On Sun, 27 Sep 2015, Allin Cottrell wrote:
Note that whether [uninitialized] values are taken as
"numeric" or
not will in general depend on the C library in use. But either way
they're wrong and have to be changed. _If_ you can get such values
into gretl as numeric, you could fix them via something like:
foo = (abs(foo) > 0 && abs(foo) < 1.0e-100)? NA : foo
where "foo" is the name of the series to be fixed and we're
assuming that non-zero observations with absolute value less than
10^{-100} are garbage.
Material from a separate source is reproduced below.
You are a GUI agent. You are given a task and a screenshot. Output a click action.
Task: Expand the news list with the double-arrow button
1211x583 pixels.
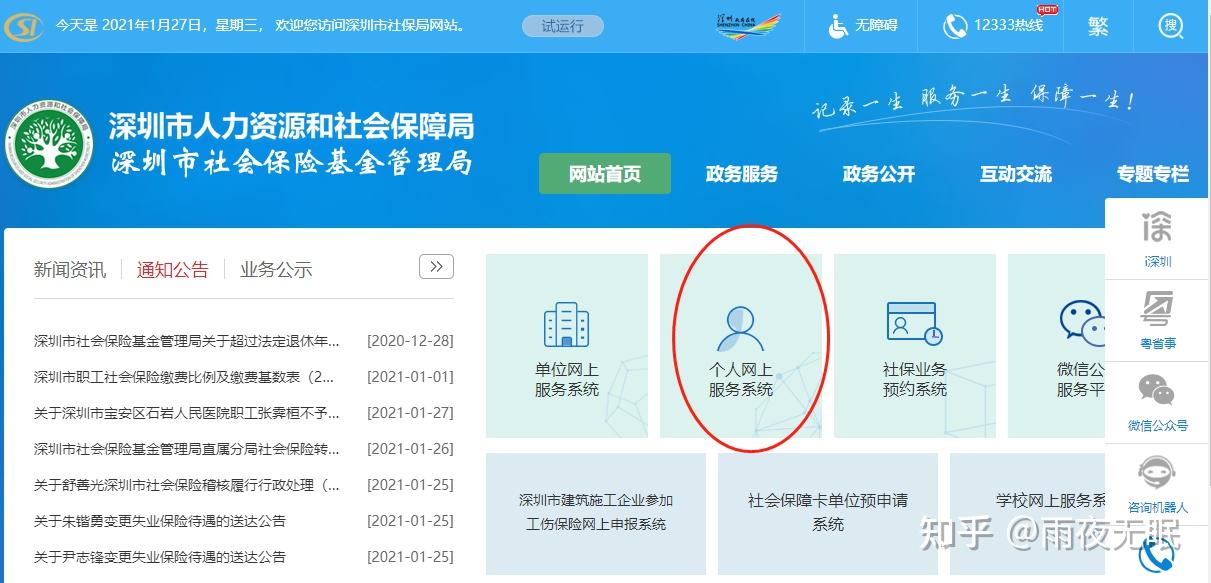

This is not very reliable, however, as it's
_possible_ that some uninitialized doubles happen to fall in the
"normal" range and so escape correction.
After a little testing, let me rephrase that: it's more than
"possible", it's highly probable.
I wrote a little test C program which created an array of 2048
"doubles", uninitialized. For each such value I printed it into a
string variable using sprintf() with the "%g" conversion then tried
reading it back into a double using strtod(). I counted the cases
where strtod() raised the ERANGE error: 271 out of 2048. So in this
case, at least, the great majority of garbage values appeared to be
"fine": properly numeric and not subnormal.
So here's a big WARNING: on no account should one let uninitialized
values get printed into a file for use in econometric analysis.
There's no half-way reliable method for clearing them out.
[Just as a footnote: a "subnormal" number (also known as
"denormalized") is one that's too close to zero to be represented as
a C "double" to anything like the usual precision. And there's
absolutely no guarantee that the random bits in an uninitialized
double will correspond to a subnormal number.]
Allin Cottrell